DATA EXTRACT: Begin

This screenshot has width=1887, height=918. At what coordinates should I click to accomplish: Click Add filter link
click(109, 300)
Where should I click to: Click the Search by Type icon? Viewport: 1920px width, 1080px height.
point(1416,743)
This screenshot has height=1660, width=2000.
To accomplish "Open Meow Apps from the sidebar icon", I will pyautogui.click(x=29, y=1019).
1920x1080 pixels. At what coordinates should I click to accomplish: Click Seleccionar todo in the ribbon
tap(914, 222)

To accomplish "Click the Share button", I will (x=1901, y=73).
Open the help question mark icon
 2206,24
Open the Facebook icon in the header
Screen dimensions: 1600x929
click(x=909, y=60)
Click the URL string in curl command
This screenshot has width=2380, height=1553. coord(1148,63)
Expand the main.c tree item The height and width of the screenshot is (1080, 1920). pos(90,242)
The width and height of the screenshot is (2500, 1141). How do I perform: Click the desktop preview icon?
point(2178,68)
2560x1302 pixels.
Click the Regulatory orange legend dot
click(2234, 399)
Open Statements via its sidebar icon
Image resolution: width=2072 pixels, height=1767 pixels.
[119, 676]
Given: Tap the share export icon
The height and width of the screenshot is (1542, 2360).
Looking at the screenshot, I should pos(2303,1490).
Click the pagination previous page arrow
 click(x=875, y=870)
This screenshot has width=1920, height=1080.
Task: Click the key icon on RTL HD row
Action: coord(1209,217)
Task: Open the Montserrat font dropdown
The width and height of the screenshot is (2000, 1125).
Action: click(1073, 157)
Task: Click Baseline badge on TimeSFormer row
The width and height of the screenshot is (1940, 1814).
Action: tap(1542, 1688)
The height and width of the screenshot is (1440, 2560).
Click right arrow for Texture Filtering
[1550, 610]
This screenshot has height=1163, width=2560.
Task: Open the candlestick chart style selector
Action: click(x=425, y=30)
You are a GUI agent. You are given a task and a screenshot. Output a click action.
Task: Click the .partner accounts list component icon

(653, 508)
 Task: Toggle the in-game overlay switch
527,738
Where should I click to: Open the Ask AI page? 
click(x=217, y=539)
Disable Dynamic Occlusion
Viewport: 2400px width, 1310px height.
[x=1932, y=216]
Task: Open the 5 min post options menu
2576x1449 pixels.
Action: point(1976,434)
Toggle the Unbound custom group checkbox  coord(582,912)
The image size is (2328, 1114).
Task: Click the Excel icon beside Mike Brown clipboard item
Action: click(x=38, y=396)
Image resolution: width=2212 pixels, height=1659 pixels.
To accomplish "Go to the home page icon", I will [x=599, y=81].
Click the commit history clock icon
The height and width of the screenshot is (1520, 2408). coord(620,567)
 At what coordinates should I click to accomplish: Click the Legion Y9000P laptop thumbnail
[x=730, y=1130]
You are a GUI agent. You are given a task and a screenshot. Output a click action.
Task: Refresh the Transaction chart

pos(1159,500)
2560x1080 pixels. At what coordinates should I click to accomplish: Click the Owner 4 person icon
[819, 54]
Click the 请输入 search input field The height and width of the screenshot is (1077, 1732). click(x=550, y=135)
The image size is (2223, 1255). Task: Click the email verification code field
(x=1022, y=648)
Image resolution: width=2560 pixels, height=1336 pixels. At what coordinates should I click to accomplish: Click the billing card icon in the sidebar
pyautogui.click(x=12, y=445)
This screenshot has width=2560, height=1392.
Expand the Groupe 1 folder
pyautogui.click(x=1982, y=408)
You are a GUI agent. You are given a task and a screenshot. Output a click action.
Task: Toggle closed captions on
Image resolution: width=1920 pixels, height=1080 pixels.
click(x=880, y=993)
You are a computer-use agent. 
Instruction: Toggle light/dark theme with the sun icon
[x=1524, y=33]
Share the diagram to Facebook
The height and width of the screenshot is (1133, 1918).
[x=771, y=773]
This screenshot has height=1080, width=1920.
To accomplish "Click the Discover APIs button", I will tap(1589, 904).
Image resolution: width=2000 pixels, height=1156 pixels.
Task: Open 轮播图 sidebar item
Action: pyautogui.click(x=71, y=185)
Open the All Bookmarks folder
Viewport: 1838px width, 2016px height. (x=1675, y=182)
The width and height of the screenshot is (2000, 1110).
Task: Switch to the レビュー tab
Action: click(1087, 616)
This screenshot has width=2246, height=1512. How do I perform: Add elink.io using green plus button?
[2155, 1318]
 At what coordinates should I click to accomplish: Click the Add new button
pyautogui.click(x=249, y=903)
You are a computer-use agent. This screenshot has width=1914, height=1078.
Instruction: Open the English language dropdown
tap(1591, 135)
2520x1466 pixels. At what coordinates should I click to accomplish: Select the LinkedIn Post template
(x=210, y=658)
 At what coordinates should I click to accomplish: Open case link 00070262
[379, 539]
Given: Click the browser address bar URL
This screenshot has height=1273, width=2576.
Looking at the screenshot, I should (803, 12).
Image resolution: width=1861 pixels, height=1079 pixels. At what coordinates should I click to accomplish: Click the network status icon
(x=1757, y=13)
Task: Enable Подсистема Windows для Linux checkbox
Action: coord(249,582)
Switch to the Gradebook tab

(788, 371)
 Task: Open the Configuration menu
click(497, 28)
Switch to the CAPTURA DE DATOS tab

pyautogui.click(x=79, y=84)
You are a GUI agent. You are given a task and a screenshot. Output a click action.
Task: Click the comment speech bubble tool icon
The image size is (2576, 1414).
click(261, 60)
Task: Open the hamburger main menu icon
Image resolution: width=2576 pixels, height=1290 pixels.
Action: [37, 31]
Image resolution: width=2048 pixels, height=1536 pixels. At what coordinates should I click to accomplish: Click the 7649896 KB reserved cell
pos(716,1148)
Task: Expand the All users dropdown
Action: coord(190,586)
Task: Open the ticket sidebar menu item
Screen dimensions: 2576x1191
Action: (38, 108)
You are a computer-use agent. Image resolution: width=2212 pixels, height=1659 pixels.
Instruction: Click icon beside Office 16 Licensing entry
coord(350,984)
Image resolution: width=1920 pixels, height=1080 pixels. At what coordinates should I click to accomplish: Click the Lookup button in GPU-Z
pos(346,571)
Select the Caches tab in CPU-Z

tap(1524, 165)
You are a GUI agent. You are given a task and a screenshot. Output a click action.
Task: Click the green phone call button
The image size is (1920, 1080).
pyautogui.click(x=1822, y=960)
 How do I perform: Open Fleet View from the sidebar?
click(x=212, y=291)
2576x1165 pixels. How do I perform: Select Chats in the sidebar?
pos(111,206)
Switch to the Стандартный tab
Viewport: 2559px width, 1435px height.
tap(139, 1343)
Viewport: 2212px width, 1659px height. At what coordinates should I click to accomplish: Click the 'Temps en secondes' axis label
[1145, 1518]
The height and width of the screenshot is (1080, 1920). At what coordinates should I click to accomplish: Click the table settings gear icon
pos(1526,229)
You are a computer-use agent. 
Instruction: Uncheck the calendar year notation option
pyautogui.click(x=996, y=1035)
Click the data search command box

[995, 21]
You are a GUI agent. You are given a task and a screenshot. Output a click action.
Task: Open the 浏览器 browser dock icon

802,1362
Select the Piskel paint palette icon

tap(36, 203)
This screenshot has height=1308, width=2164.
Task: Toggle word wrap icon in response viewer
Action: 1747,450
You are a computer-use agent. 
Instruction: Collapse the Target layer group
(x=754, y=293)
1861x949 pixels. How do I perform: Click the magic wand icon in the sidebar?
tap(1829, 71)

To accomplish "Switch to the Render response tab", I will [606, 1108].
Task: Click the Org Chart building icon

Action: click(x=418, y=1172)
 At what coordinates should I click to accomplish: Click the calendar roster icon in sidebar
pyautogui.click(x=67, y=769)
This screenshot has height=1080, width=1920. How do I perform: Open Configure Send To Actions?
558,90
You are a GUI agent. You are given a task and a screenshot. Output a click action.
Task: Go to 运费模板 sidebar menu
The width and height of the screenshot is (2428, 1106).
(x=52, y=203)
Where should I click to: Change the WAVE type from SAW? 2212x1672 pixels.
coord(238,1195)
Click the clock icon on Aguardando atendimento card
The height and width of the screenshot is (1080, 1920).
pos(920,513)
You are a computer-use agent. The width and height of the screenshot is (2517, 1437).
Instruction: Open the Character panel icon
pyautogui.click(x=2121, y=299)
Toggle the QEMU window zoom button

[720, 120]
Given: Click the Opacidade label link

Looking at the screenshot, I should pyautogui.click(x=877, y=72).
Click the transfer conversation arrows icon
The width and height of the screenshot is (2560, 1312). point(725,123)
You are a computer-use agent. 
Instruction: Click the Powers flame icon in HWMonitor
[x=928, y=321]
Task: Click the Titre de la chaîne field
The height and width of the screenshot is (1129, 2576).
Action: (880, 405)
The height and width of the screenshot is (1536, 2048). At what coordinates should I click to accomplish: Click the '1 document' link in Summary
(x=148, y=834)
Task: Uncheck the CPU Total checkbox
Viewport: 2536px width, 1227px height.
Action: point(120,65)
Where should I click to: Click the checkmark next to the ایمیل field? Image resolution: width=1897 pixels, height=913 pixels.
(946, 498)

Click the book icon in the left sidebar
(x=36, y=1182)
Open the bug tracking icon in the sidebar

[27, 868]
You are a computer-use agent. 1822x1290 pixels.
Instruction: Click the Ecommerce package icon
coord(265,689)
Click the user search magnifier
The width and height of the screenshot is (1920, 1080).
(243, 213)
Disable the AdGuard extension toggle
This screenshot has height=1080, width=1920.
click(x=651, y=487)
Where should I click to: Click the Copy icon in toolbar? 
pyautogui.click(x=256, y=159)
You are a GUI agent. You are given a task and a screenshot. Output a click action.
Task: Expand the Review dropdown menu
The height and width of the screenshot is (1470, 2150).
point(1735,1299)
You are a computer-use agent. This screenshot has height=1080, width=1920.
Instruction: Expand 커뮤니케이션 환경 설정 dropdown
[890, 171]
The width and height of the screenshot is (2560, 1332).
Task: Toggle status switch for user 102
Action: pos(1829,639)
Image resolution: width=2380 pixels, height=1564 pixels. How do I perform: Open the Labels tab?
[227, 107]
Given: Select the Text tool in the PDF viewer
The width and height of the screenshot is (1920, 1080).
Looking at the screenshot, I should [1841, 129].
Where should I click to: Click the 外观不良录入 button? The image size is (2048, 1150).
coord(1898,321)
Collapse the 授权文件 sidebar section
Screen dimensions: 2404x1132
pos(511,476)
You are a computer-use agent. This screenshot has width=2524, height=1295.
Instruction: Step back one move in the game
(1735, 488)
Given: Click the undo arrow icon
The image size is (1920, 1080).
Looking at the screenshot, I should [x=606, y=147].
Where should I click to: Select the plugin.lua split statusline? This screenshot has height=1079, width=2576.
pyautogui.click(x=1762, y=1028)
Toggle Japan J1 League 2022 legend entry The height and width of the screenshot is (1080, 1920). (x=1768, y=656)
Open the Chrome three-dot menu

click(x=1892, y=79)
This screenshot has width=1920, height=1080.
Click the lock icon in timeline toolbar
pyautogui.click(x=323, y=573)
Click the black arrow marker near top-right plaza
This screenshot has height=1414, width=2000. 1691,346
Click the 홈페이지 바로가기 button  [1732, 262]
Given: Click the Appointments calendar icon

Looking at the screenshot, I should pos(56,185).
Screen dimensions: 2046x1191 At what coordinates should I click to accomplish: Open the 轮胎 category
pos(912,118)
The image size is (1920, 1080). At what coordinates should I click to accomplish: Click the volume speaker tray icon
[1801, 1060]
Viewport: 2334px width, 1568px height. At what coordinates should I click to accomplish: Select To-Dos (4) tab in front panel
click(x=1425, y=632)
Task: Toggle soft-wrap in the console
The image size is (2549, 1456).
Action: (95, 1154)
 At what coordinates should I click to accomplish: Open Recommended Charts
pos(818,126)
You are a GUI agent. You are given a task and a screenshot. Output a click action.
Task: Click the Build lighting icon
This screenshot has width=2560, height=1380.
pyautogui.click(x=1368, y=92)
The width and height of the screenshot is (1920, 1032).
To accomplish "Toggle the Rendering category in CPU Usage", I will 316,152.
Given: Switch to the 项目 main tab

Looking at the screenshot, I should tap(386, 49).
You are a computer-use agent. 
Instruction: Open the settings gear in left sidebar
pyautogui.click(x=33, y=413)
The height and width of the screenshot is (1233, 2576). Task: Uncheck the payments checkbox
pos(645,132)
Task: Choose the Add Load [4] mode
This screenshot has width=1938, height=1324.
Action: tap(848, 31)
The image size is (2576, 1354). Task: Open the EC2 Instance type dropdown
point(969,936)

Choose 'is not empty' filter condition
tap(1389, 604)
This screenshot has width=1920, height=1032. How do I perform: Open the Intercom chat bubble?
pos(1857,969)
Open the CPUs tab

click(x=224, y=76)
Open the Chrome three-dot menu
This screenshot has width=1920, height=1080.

DATA EXTRACT: End

Everything from the line containing "You are a computer-use agent. The" through the line containing "You are a computer-use agent. 1822x1290" in the material above should be retyped exactly, both ends included, and nothing more.

FINISHED EXERCISE ▸
You are a computer-use agent. The width and height of the screenshot is (2517, 1437).
Instruction: Open the Character panel icon
pyautogui.click(x=2121, y=299)
Toggle the QEMU window zoom button

[720, 120]
Given: Click the Opacidade label link

Looking at the screenshot, I should pyautogui.click(x=877, y=72).
Click the transfer conversation arrows icon
The width and height of the screenshot is (2560, 1312). point(725,123)
You are a computer-use agent. 
Instruction: Click the Powers flame icon in HWMonitor
[x=928, y=321]
Task: Click the Titre de la chaîne field
The height and width of the screenshot is (1129, 2576).
Action: (880, 405)
The height and width of the screenshot is (1536, 2048). At what coordinates should I click to accomplish: Click the '1 document' link in Summary
(x=148, y=834)
Task: Uncheck the CPU Total checkbox
Viewport: 2536px width, 1227px height.
Action: point(120,65)
Where should I click to: Click the checkmark next to the ایمیل field? Image resolution: width=1897 pixels, height=913 pixels.
(946, 498)

Click the book icon in the left sidebar
(x=36, y=1182)
Open the bug tracking icon in the sidebar

[27, 868]
You are a computer-use agent. 1822x1290 pixels.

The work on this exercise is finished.